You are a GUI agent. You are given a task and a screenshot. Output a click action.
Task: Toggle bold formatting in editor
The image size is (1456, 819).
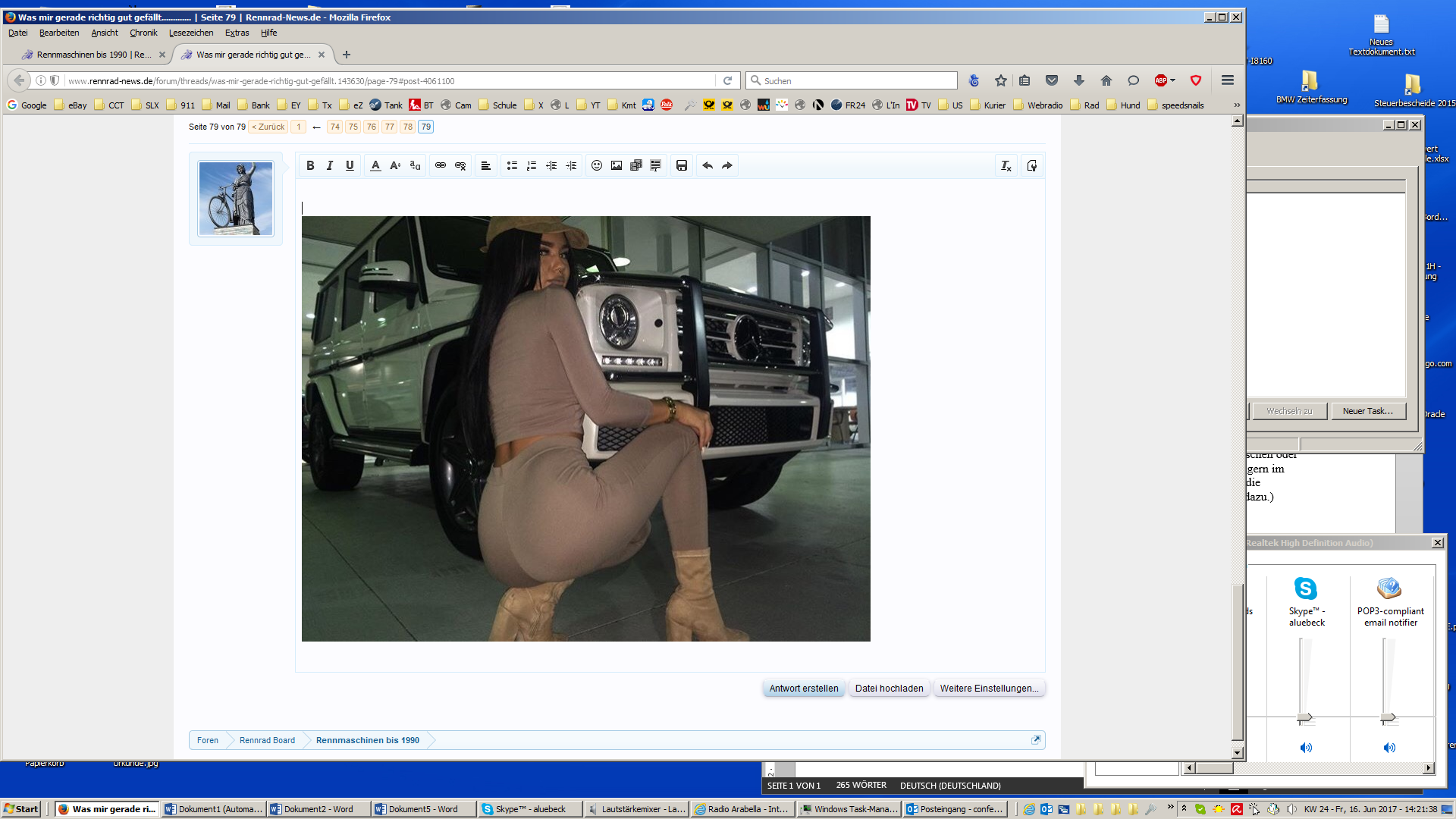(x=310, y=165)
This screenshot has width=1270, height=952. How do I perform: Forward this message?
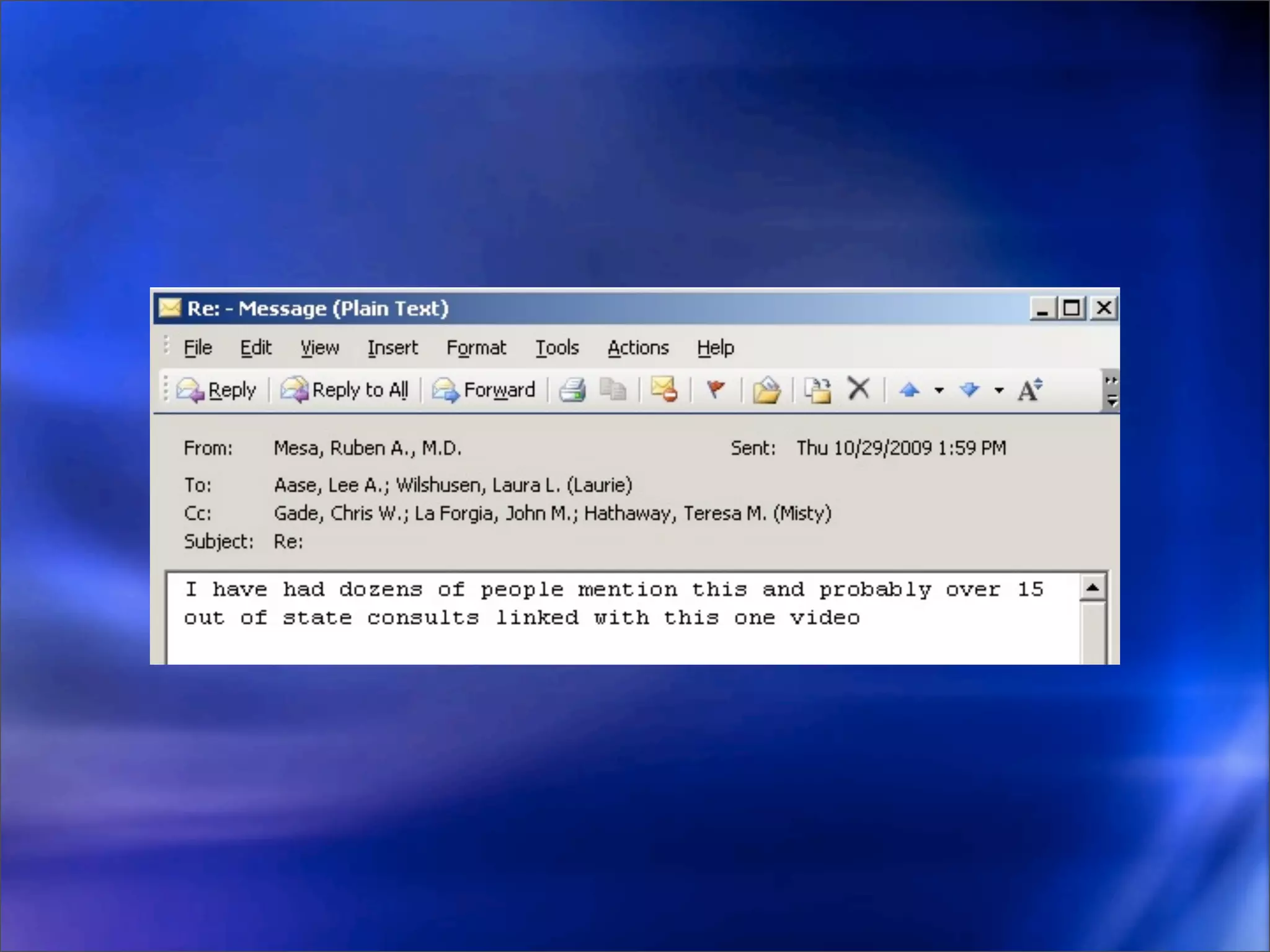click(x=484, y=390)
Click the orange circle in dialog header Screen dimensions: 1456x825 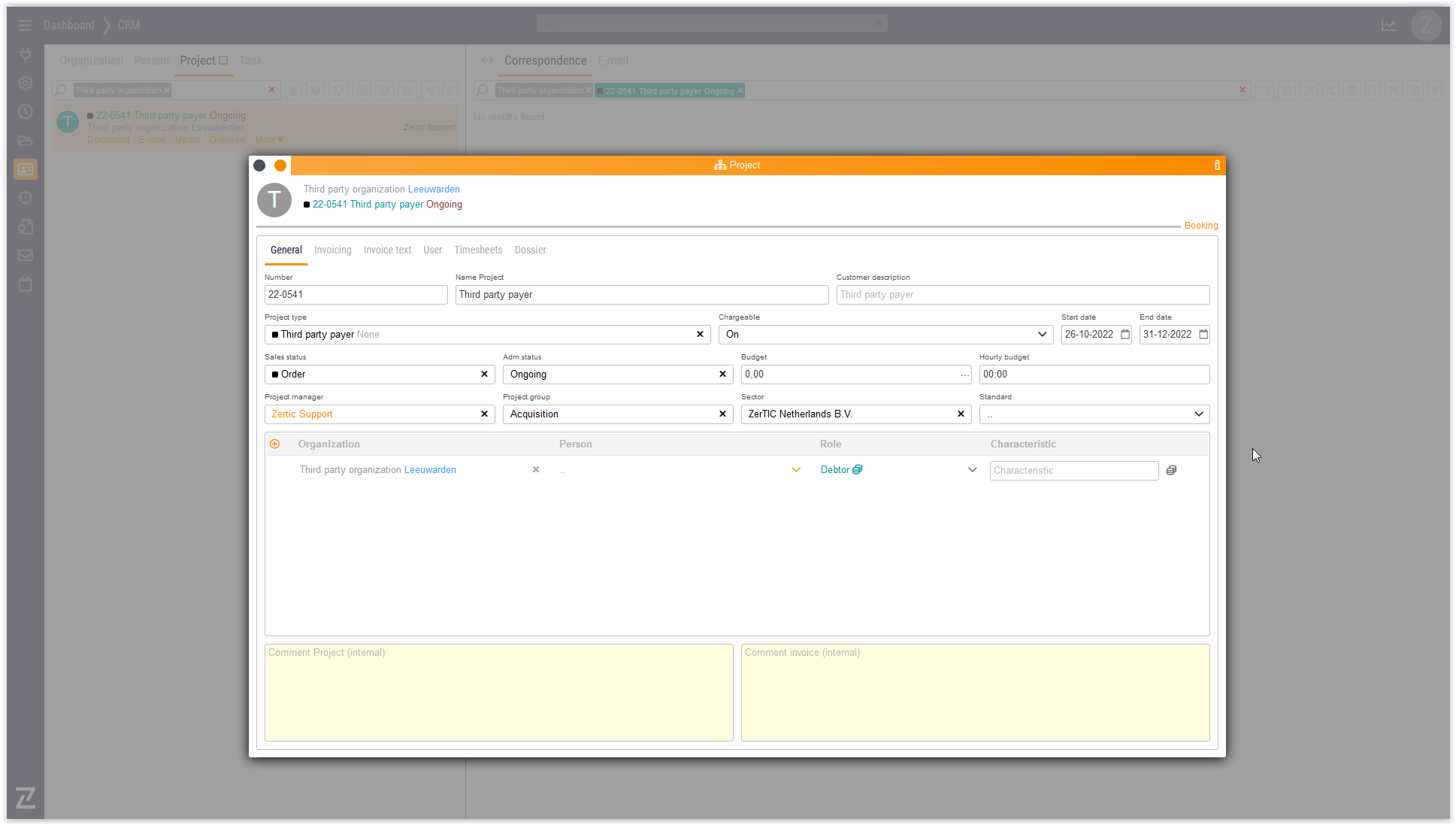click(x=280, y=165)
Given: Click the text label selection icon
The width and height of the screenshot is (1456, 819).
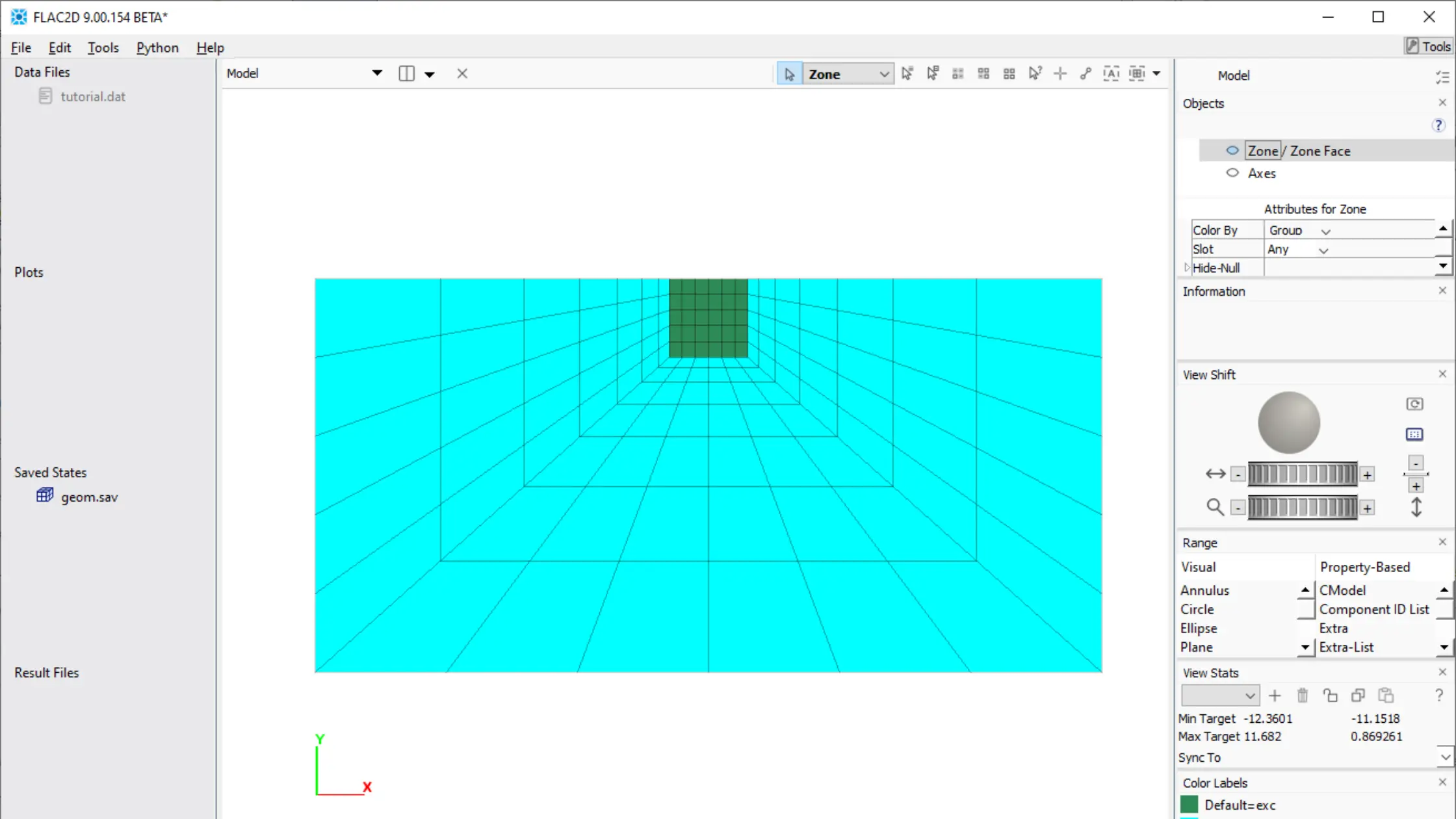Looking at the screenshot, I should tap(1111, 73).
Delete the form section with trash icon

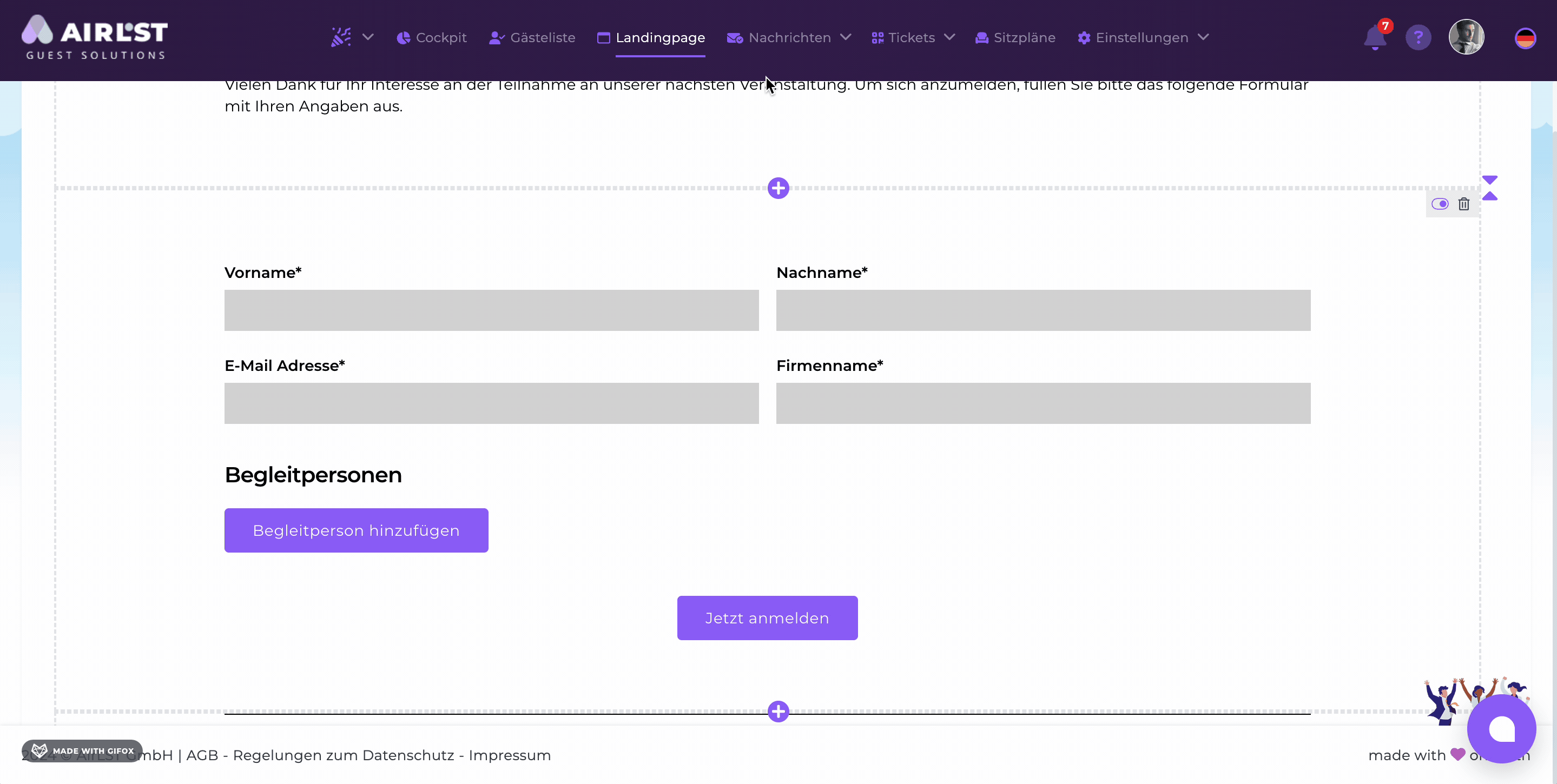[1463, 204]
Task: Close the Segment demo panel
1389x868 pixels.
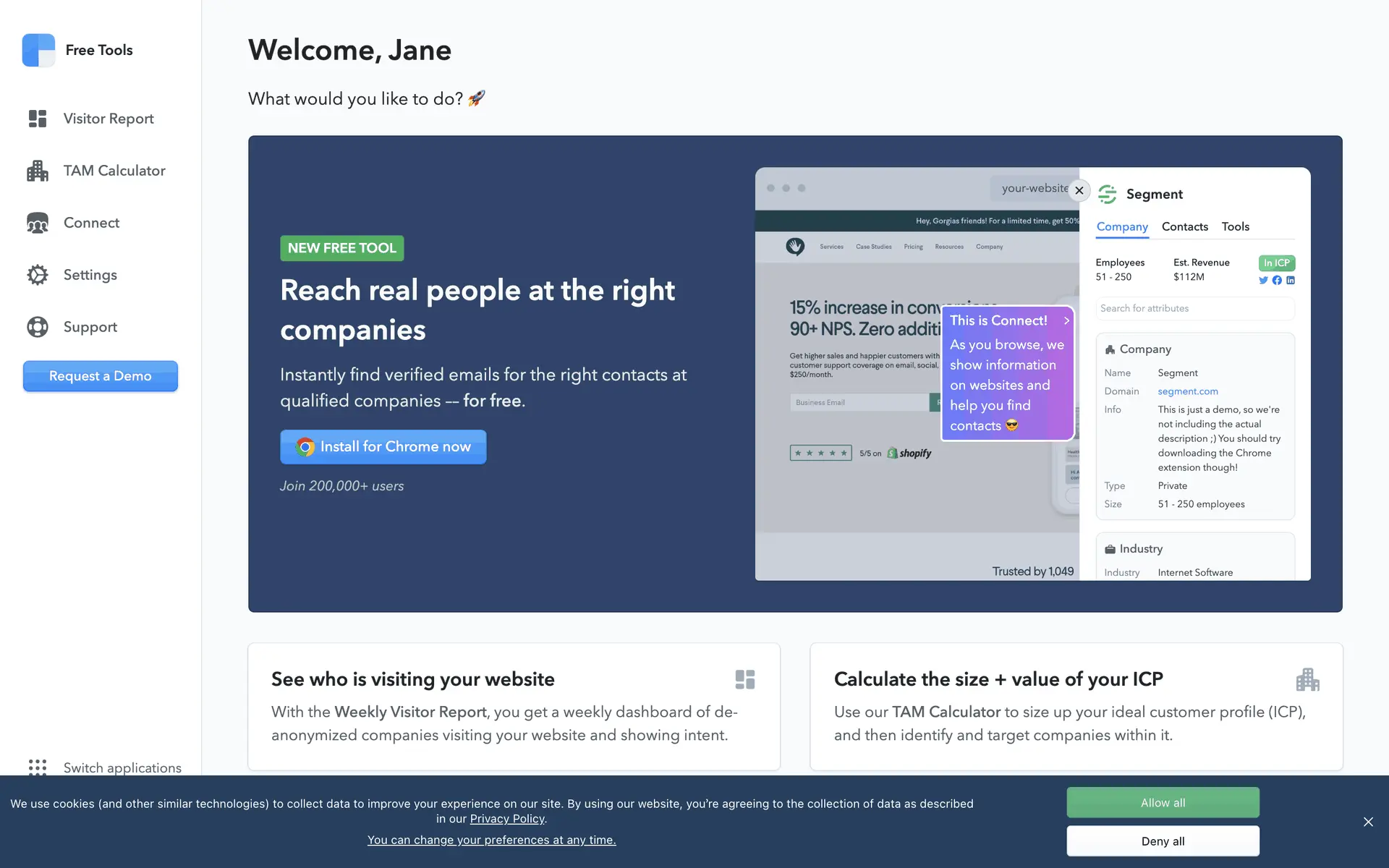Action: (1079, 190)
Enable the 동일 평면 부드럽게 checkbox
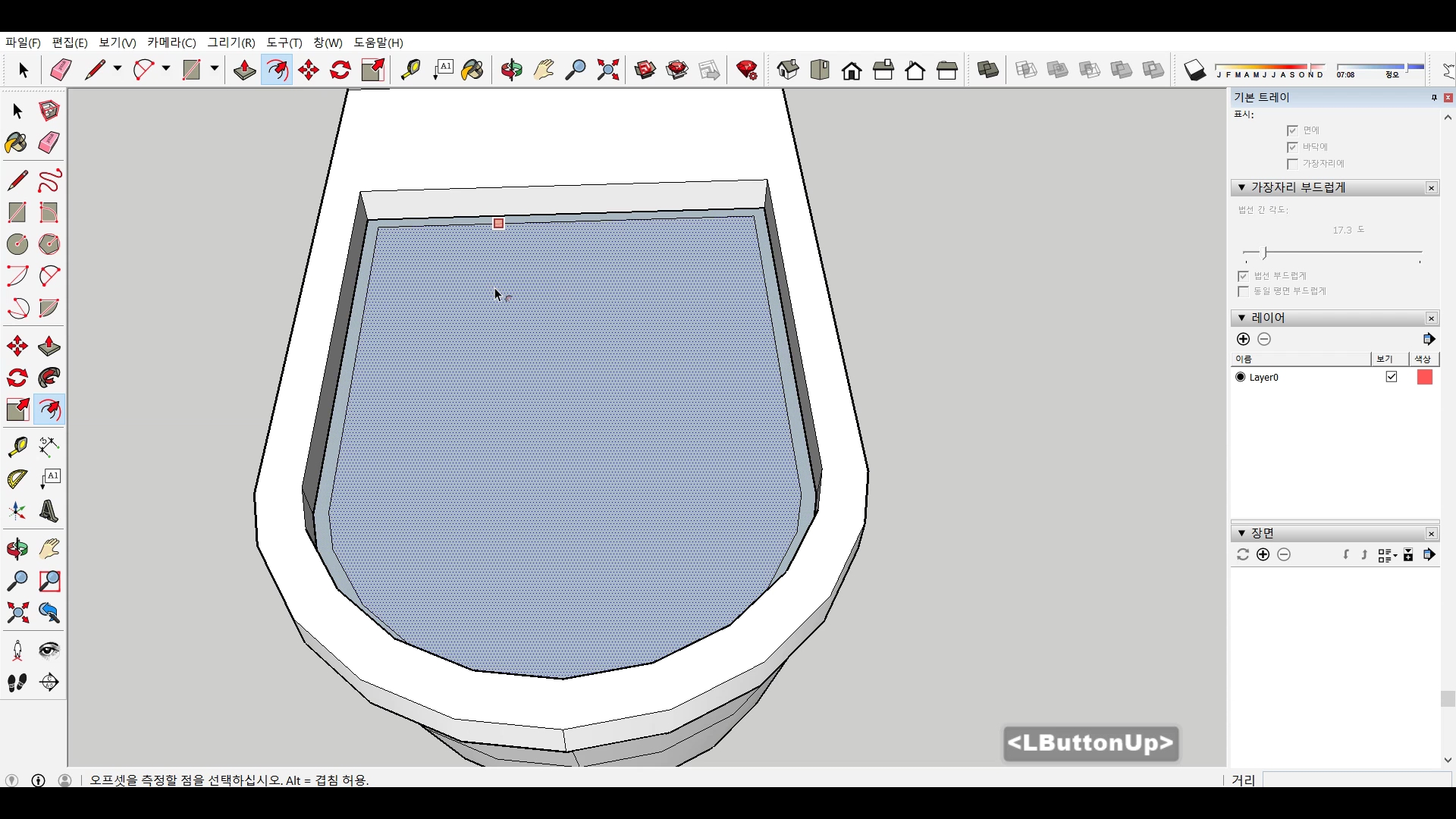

::::

## Your task
From the line that contains "Delete the form section with trash icon" through the last line of the entries, transcribe every line exactly, leaving out the pictures.

## Your solution
Delete the form section with trash icon

[1463, 204]
Task: Close the Segment demo panel
1389x868 pixels.
Action: (1079, 190)
Enable the 동일 평면 부드럽게 checkbox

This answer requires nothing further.